▽
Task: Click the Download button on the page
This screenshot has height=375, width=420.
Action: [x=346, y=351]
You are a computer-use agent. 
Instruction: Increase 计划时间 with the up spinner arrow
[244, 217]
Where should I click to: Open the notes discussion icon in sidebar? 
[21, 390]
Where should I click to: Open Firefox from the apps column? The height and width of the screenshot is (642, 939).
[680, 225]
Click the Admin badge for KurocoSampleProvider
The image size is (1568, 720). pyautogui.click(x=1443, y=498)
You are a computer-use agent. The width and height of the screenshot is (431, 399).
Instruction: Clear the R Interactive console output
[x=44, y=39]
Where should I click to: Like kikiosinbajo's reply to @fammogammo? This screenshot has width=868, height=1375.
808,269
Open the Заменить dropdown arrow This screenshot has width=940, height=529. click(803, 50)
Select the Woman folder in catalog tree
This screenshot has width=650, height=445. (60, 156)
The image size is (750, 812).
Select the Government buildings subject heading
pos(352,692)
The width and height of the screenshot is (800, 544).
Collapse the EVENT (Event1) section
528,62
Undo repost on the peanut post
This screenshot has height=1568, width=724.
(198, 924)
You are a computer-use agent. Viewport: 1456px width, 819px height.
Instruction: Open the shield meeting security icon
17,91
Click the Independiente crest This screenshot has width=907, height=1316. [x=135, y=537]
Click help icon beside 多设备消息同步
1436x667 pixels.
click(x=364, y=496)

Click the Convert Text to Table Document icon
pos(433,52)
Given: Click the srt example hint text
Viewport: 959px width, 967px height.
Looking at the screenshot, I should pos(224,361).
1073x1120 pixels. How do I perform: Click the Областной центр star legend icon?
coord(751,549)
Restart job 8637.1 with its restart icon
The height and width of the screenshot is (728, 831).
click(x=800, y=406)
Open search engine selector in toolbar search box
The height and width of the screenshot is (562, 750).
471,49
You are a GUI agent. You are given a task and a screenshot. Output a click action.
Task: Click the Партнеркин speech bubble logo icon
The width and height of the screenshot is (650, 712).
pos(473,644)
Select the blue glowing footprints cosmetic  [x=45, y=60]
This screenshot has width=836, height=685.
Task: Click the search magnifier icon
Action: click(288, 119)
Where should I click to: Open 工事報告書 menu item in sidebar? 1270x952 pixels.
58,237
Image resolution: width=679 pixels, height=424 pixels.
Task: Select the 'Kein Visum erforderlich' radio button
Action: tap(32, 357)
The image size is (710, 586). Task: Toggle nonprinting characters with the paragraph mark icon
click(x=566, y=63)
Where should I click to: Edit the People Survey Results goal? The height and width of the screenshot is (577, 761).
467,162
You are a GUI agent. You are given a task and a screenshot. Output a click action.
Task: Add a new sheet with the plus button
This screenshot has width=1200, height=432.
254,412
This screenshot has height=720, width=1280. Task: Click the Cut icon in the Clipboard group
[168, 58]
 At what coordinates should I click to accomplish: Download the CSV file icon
△
What to produce: Report only how many lines in the entries contain "agent".

Solution to this exercise: 5